One fine day at Games Britannia
“So, where were you?”
“In a bus that passed through all the filming locations of Four Lions. It was as weird as that time that I answered a Physics exam with a quote by Tom Baker’s Doctor Who about entropy…”
The first videogame I played in my life was Joust. It was in an arcade called Penny Land in a mall in México City. My brothers used to take me there on Saturday nights when the parents were out, so I could be distracted with flashing colours and pixel violence while they did whatever teens in México City did in the 80s.
So when Mr. Joe Field (aka the author of Banjo Chutney) invited me to help out on a bit of board games, I accepted. How come? Well, when money was tight (or the brothers were out), I played board games, usually by myself (México City is not kid friendly).
The appointment was on Saturday 7th of July, at the Magna centre in Rotherham. After the educational part of Games Britannia had passed (here’s a detailed story), the event had a two day marathon of videogaming, with a tiny section for the “unplugged” side of games. That is: board games.
That’s where I pretty much embedded myself from noon until closing time (5 pm). Although there were a couple of games around, the one in display (and being used) was Arkham Horror, a game based on the Cthulhu Mythos, mixing equal parts of Dungeons and Dragons, Risk and Clue. It’s an interesting game, albeit trying to explain the rules to newcomers usually results in two outcomes:
- They stay around, going along with it, immersing themselves in the experience.
- They runaway, grab a fire extinguisher and drown the people who know the rules with flame-retardant liquids.
Thankfully, we were lucky and had some very understanding players. The best thing about board games is the interaction with other people; it’s a real social experience. Don’t get me wrong: I love videogames and they can be quite good for social experiences, but online gaming experiences have never felt as fulfilling (and funny) as watching people roll die and move little figurines around.
Mind you, co-op gaming is quite a fun experience (see any 4 player arcade game, it’s always a hoot), but, again, I’m fond of board games because it’s what I grew up with and spent quite a few Saturdays playing Dungeons and Dragons (2.5th edition represent!) with some of my best friends. I never got that sort of experience with online gaming and it’s probably two way different beasts.
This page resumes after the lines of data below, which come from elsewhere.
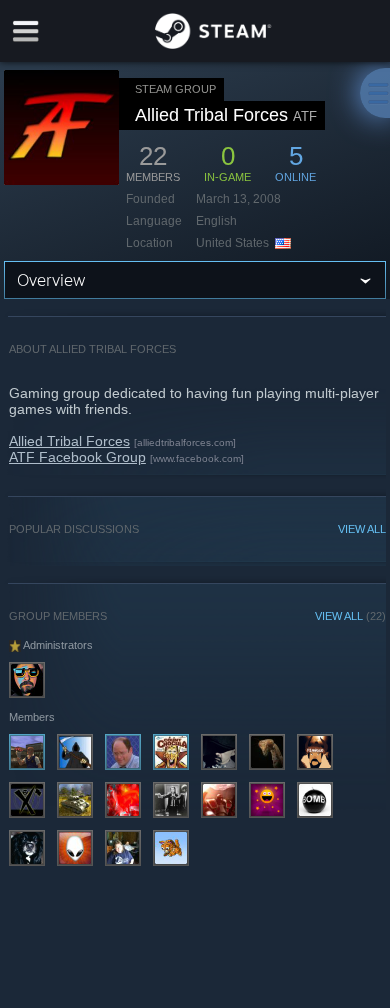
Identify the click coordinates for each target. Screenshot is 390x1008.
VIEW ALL (362, 529)
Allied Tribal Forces (69, 441)
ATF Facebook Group (77, 457)
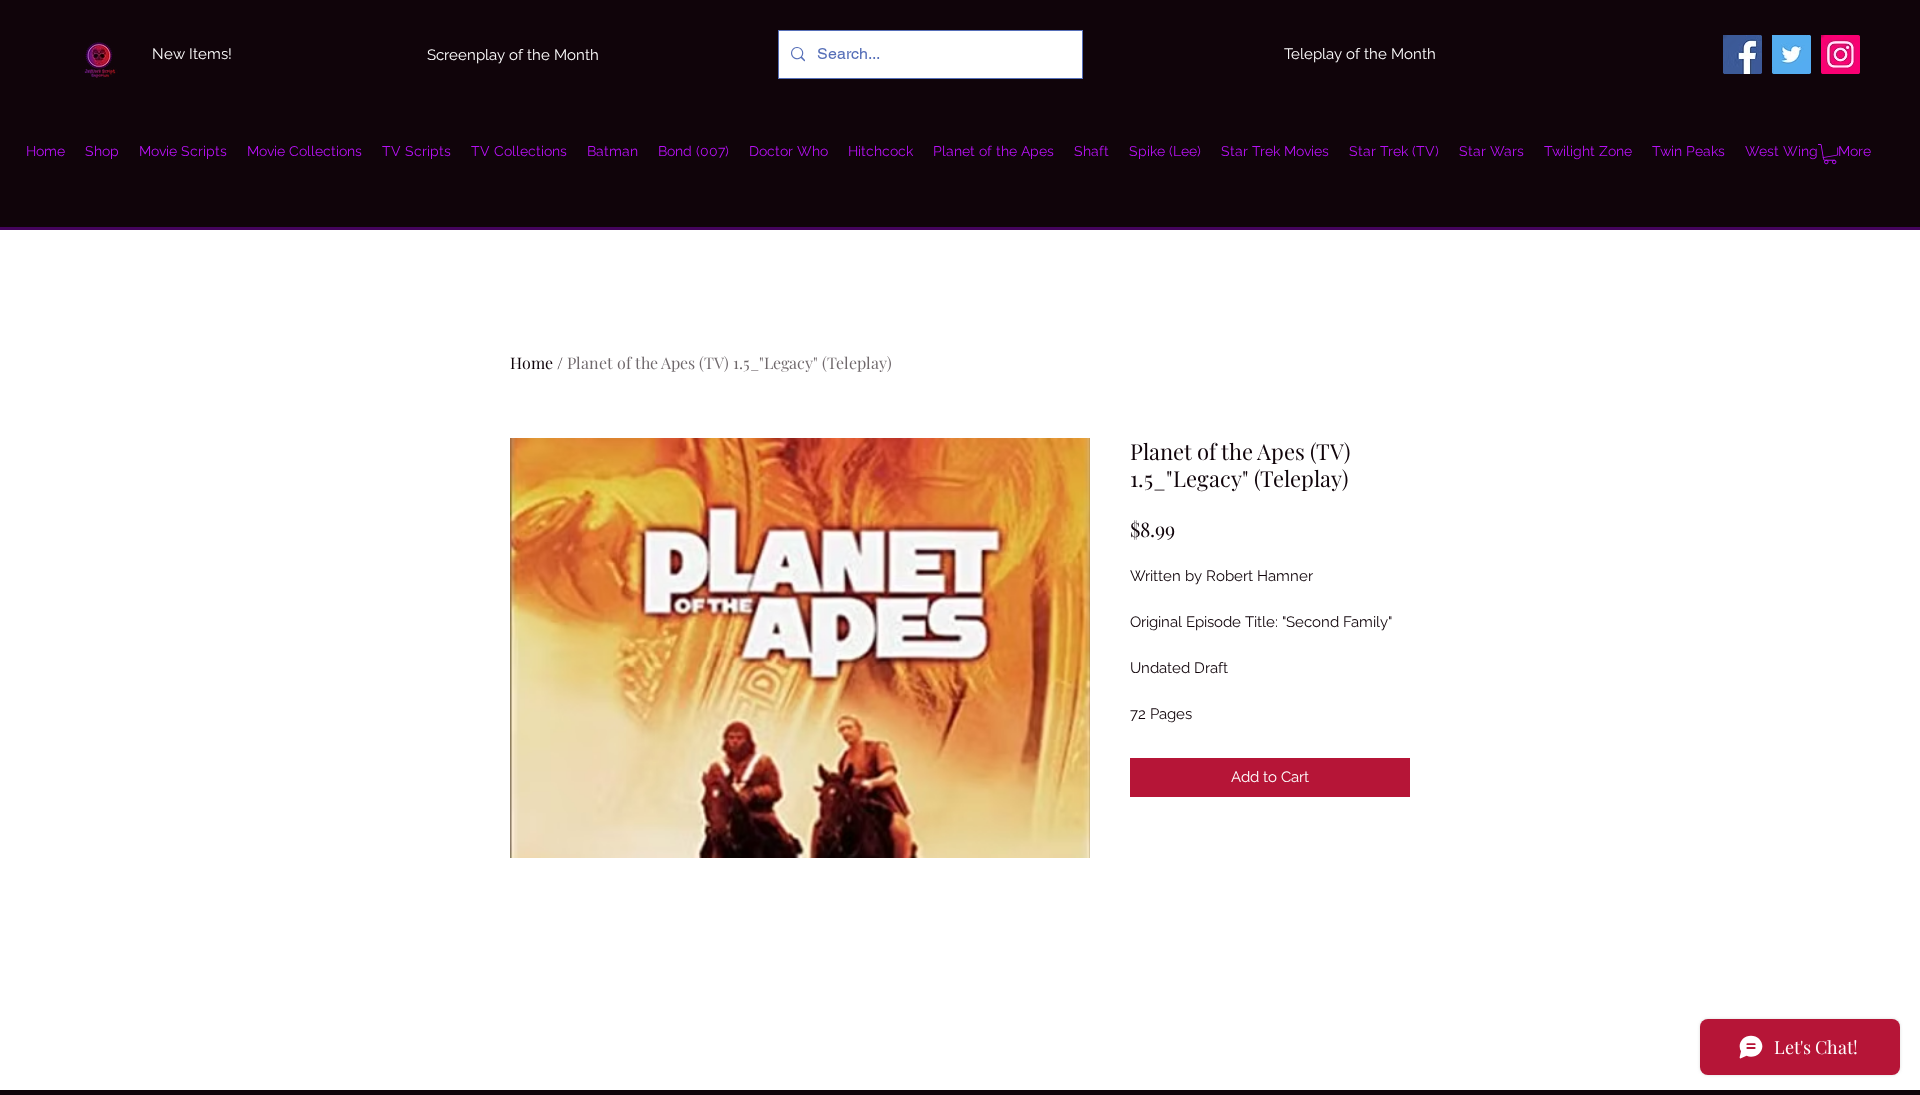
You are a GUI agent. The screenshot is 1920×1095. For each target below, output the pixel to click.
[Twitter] (1791, 54)
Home (531, 362)
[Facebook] (1742, 54)
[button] (304, 151)
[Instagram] (1840, 54)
A quick exploration jaunt was necessary and appreciate the rest of the exhibition. By jove, it was a veritable cornucopia of every single console / computer / gamesthingy / cachivache (TM Dad) I’ve known/heard of, with a few surprises around too. I loved seeing a functioning Commodore 64, it was like reuniting with an old friend (the one I used fried in Tampico, a lifetime ago).
It was a poignant moment to see young kids playing with computer hardware that possibly was twice (or thrice!) their age. They were having fun with Chucky Egg, avoiding trucks (that’s lorries for ya) with Frogger and catching flies in Intellivision’s strange classic, Frog Bog.
Arcade selection was small, but as I remember, the UK wasn’t that big on Arcade Games, or at least it wasn’t as big as we were in México. Still, it was a great trip back memory lane.
People selling old cartridges were at the end of the exhibition room. Some real gems in there, some other. A mention of E.T. was avoided, but I spied a couple of cartridges I wish I could play. The people of Sumo Digital were around too, and I got to play the 4 Doctor Who adventure videogames (I’m always split between Shadows of the Vashta Nerada and
The Cybermen are a bunch of dafties Blood of the Cybermen, as I love both of them).
A friend called me. I answered and explained where I was. She asked if it was one of those “weird anorak things” I’m into. I sort of agreed. Then another friend called me and asked if this was “an insanely huge LAN party”. I sort of disagreed. Even if not everyone was playing the same game nor the same generation of machines, they all seemed to be having the same kind of fun. And that’s what games are all about*.
Words: Sam J. Valdés López.
*Mind you, I love games with fun and history.